The travel technology platform from Niyo will essentially cover every aspect of travel, allowing users to book travel experiences, concierge services, tour packages, travel insurance, and other services as well as apply for visas.
Niyo was established in 2015 by Vinay Bagri and Virender Bisht, who had previously worked for MakeMyTrip and banks including Standard Chartered and Kotak Mahindra Bank. To date, the firm has funded more than $170 million from Accel. among others, Lightrock.
In the next weeks, Niyo, a neobanking startup funded by investors including Accel and Lightrock, plans to introduce a travel technology platform, according to sources with knowledge of the plan. As it enters the travel sector, the business hopes to capitalise on the success of its global FX card.
At a time when fintech businesses all over have been adjusting to a dynamic regulatory environment, especially around digital lending, Niyo’s choice to foray into a new market comes at a critical moment. According to the Reserve Bank of India, all loan disbursals and repayments must now be carried out only between the borrower’s bank account and the regulated firm, without the involvement of a pass-through or pool account of the lending service provider (LSP) or any other third party. Prepaid payment instruments (PPIs) became ineffective as a result of the legislation, which also made some fintech companies change the way they operate.
Customers are currently able to open their own savings bank accounts with the Accel-backed firm. In addition, it provides a number of other banking-related services and operates the investing site Niyo Money.
Vinay Bagri, who formerly worked for banks including Standard Chartered and Kotak Mahindra, and Virender Bisht, who had worked for MakeMyTrip, created Niyo in 2015.

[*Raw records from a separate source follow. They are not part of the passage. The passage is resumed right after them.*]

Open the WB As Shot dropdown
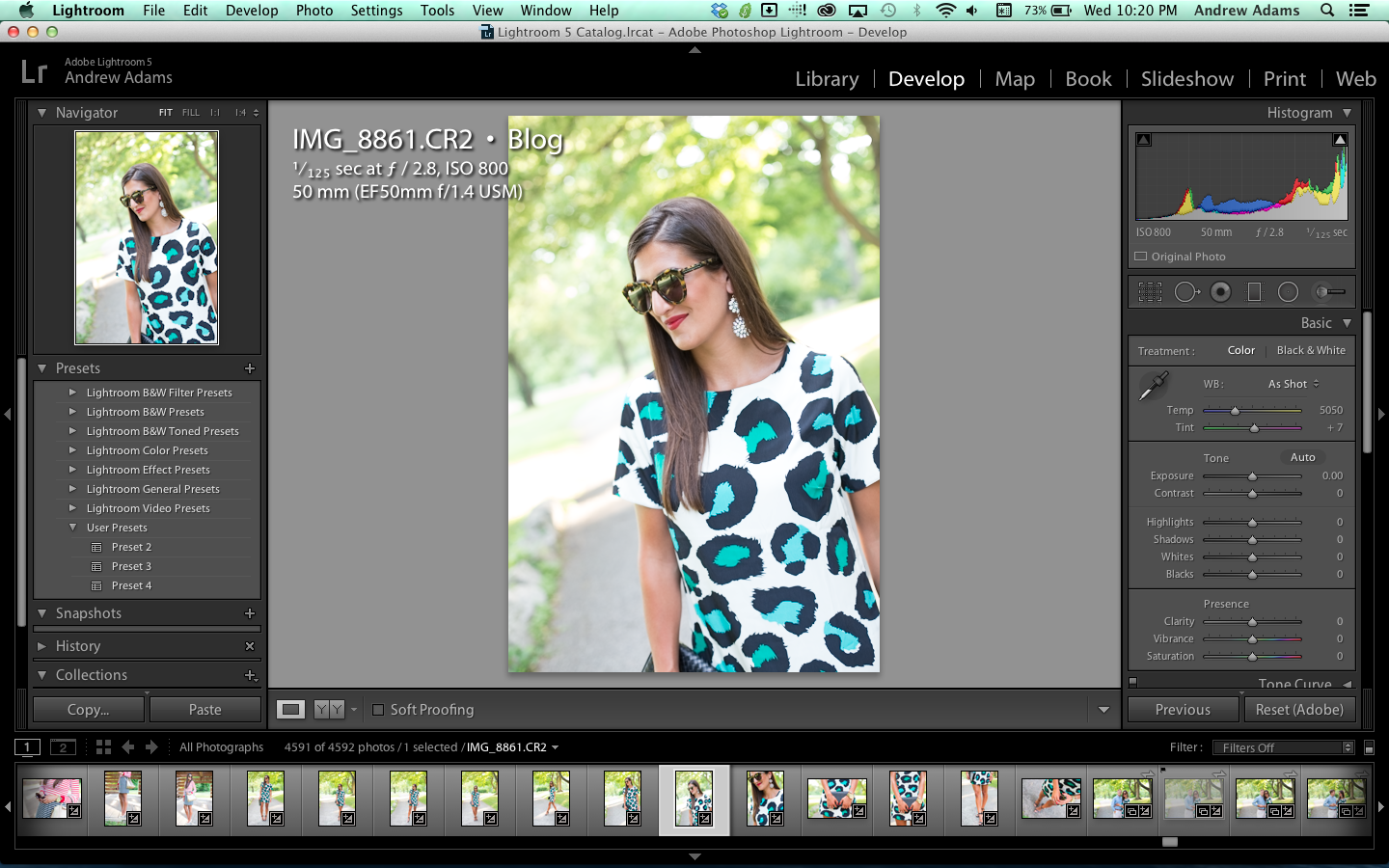The width and height of the screenshot is (1389, 868). pyautogui.click(x=1293, y=384)
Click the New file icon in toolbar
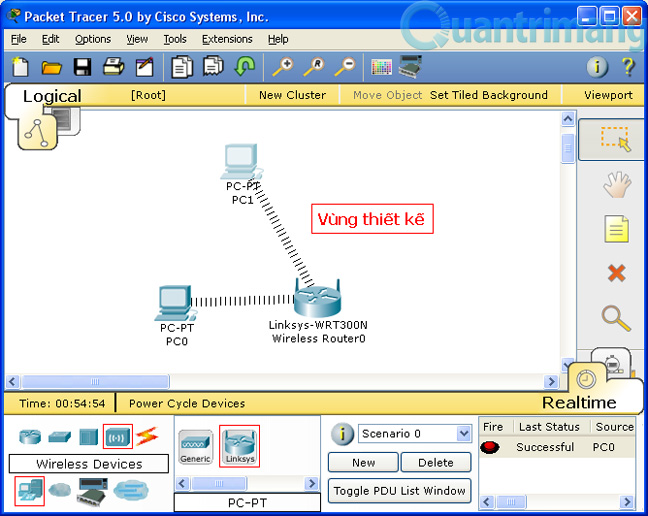Image resolution: width=648 pixels, height=516 pixels. click(x=20, y=68)
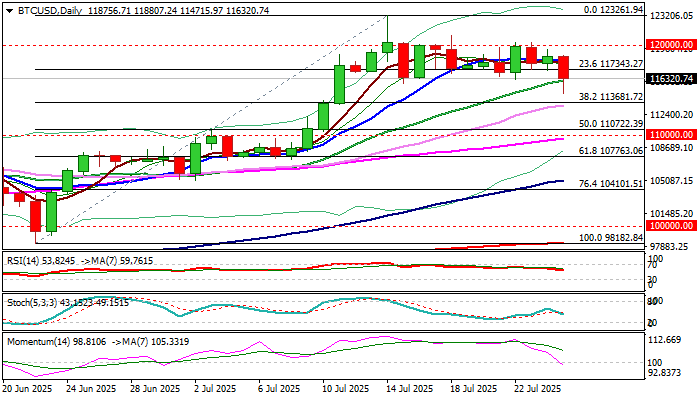Click the 0.0 Fibonacci level 123261.94
The width and height of the screenshot is (700, 400).
click(614, 9)
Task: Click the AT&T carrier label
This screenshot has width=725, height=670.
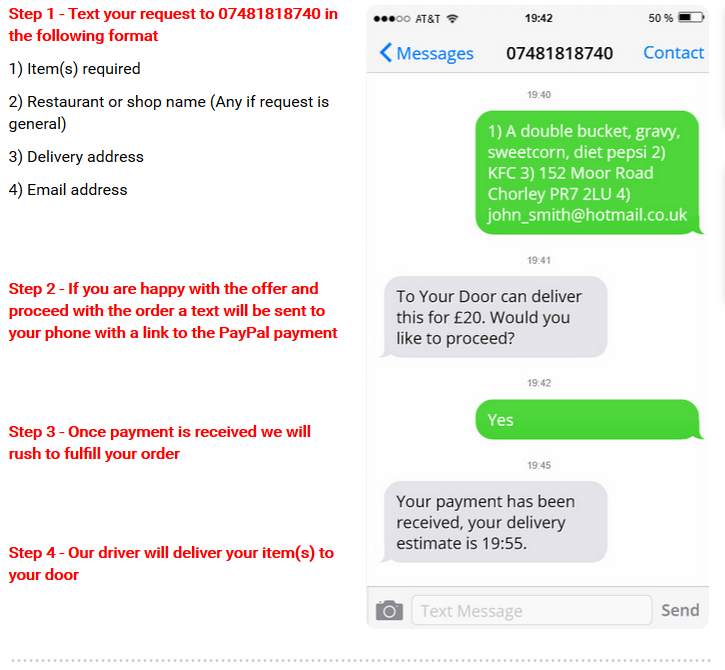Action: point(427,19)
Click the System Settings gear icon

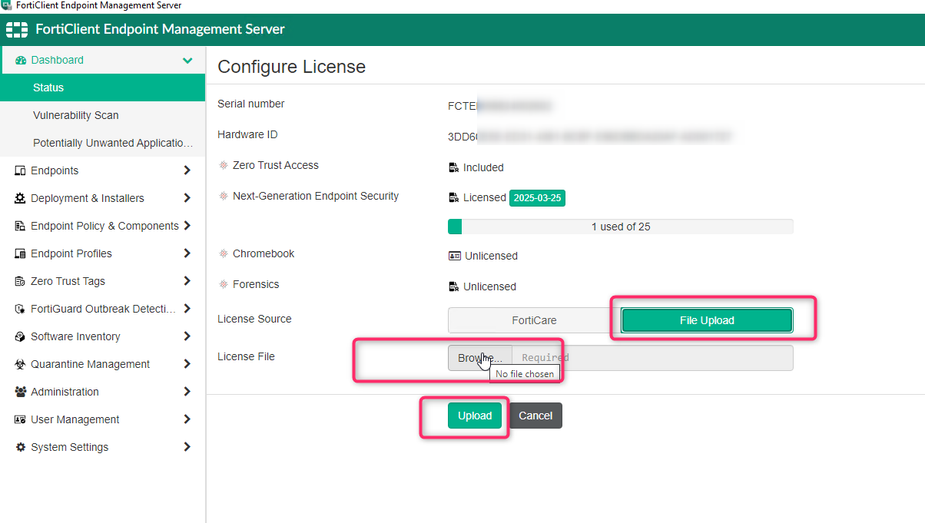pyautogui.click(x=20, y=448)
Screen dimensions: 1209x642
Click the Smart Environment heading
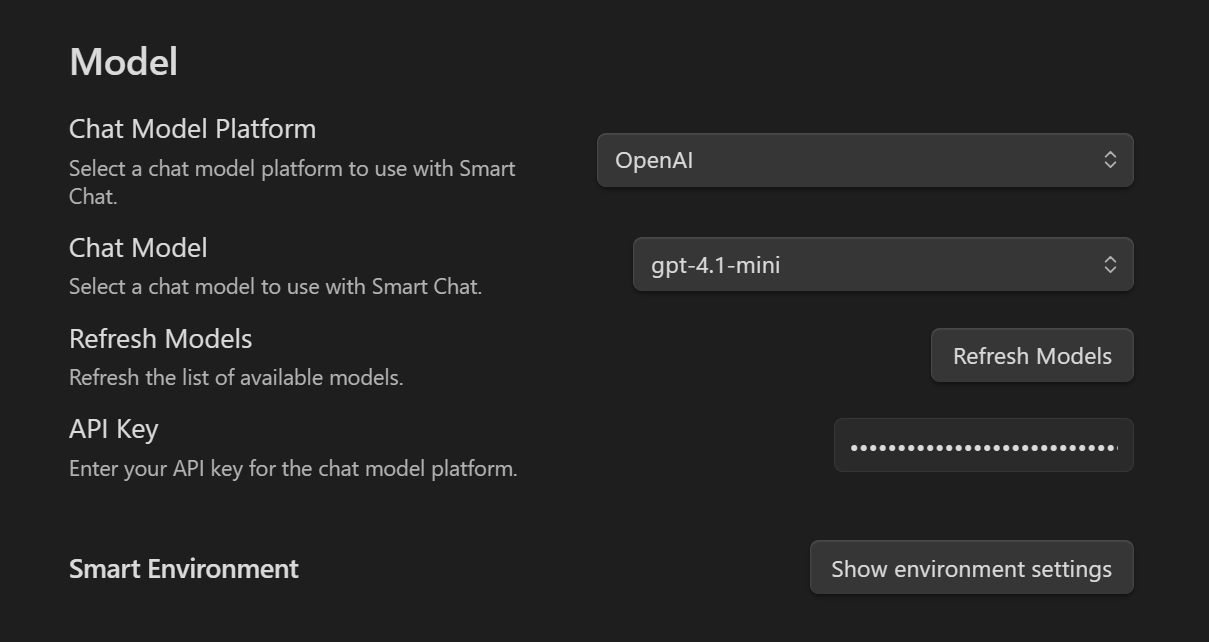coord(184,569)
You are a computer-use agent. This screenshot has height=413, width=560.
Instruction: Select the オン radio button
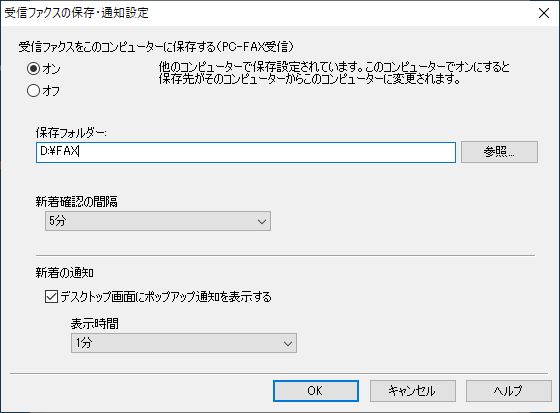click(x=34, y=68)
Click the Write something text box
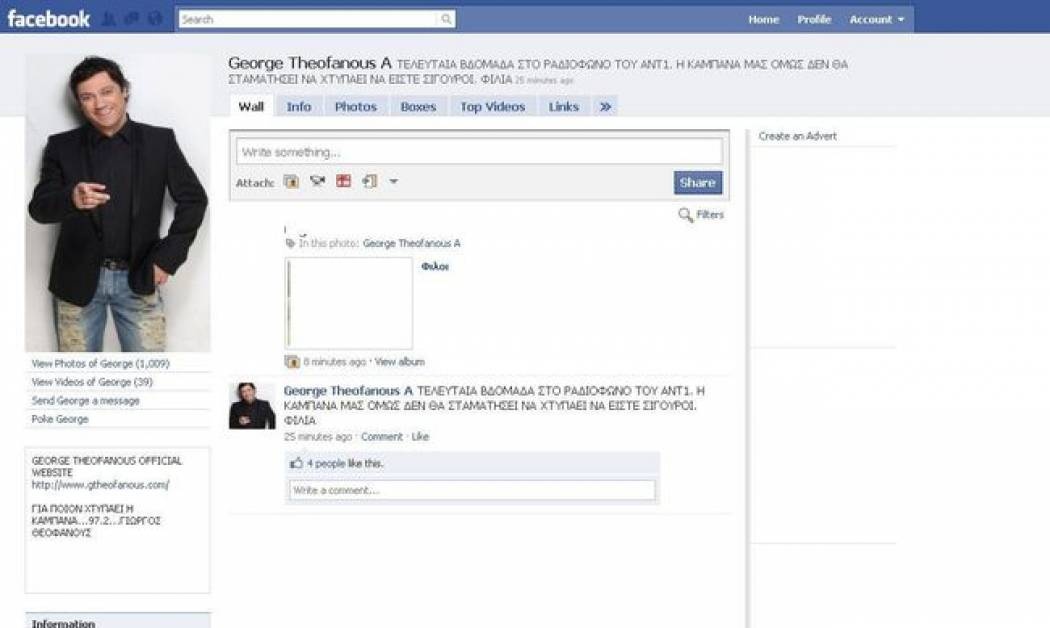1050x628 pixels. coord(478,152)
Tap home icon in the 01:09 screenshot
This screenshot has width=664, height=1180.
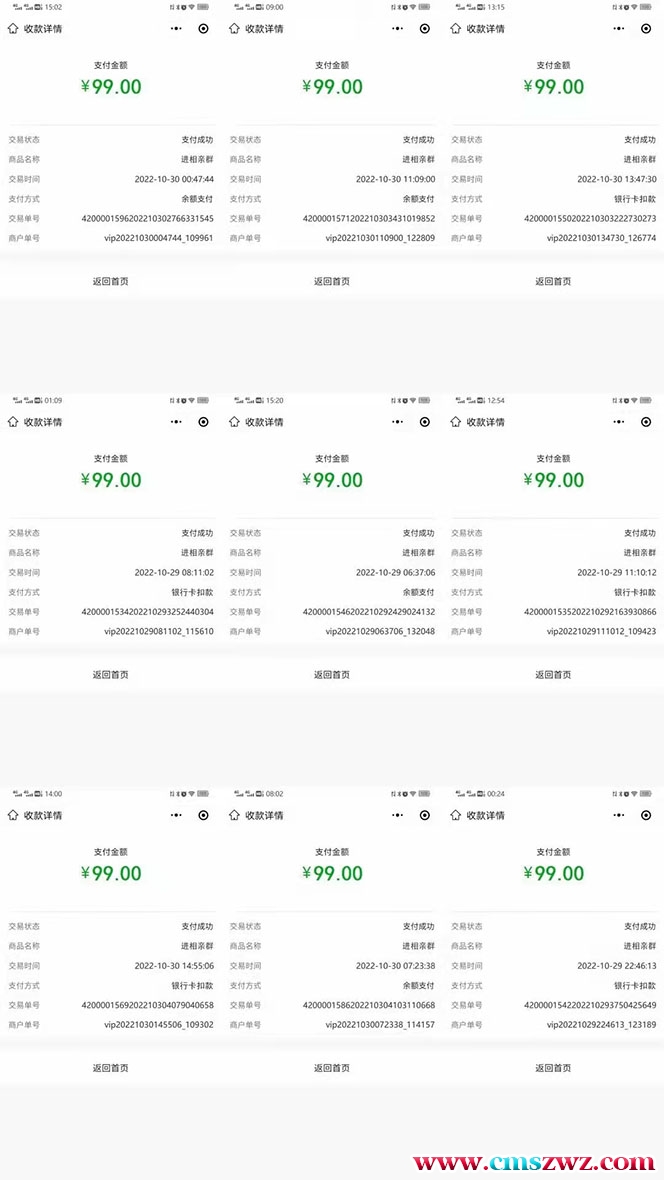click(13, 422)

The Bengaluru-based startup’s flagship product, the Niyo Global card, was introduced around 2018 and already has one million customers. The company has the confidence to expand further in the region because it anticipates its customer base to double every year.
One of the primary sources of income for the business is the Niyo Global FX card. It faces competition from the co-branded credit card from Axis Bank and Vistara, the First Wealth credit card from IDFC First Bank, the Elite credit card from State Bank of India, as well as various other credit cards provided by bigger companies in the market.
When asked why the company decided to establish a travel technology platform, one of the individuals mentioned above responded, “Niyo’s present offerings are core banking products, which are not that different from what other companies offer. Niyo could take action to acquire a competitive advantage, but how much can one set their savings account apart from the average one?
Through its collaboration with DCB Bank, Yes Bank, Equitas Bank, and other financial institutions, the company makes it easier to open savings bank accounts, disburses loans, and assists with wealth management services like creating mutual funds and similar tasks.
focusing on a limited segment
As a result, Niyo’s travel tech platform will effectively cover the entire spectrum of travel where customers can purchase visas, travel experiences, concierge services, tour packages, travel insurance, and similar things.
“The business will target passport holders. Niyo does not consider people without passports to be clients. Another source familiar with the business’s plans stated, “The company knows that if you have a passport, it suggests you’re going to travel abroad and that you have the money.
Only 96 million people, across all age groups, have an Indian passport, according to the most recent government data. Additionally, compared to the total number of passport holders, the millennial and Gen Z numbers are substantially lower, categories that Niyo will continue to focus on, giving the business a smaller clientele to serve.
The fact that heavyweights like MakeMyTrip, EaseMyTrip, Thomas Cook, and other companies are already vying for a larger share of the travel market only compounds Niyo’s difficulties.
However, Niyo’s objectives are unlikely to be thwarted by market rivalry. Internally, Niyo was projecting that once the travel technology platform takes off, its margins will more than double from where they are now. Given the healthy commissions Niyo anticipates to make from each transaction on the platform, its margins, which are currently in the 3–4% range, could rise to about 10% once travel-related services are live, according to a second person familiar with the company’s plans.
“One does not travel overseas unless they have the necessary funds, and if they do, they are easily monetisable. Therefore, Niyo won’t generate much money if a user travels to Goa, but if they go to Europe, their spending will be higher and Niyo would make more money, the source said, adding that the company’s ability to monetize does not seem to be a problem. Internally, Niyo gave itself five years to “excel” with the travel technology platform.
pivot in the distance?
The loans that the company has been making and the rewards system have aggressively become more travel-centric over the past year as Niyo readied its software stack for the travel tech platform. This basically suggests that, even though neobanking will remain the company’s main offering for the time being, a pivot to a fully fledged travel tech platform later on cannot yet be ruled out.
According to information on startup intelligence platform Tracxn, the company has so far raised approximately $170 million from investors including Accel, Lightrock, Prime Venture Partners, and many more.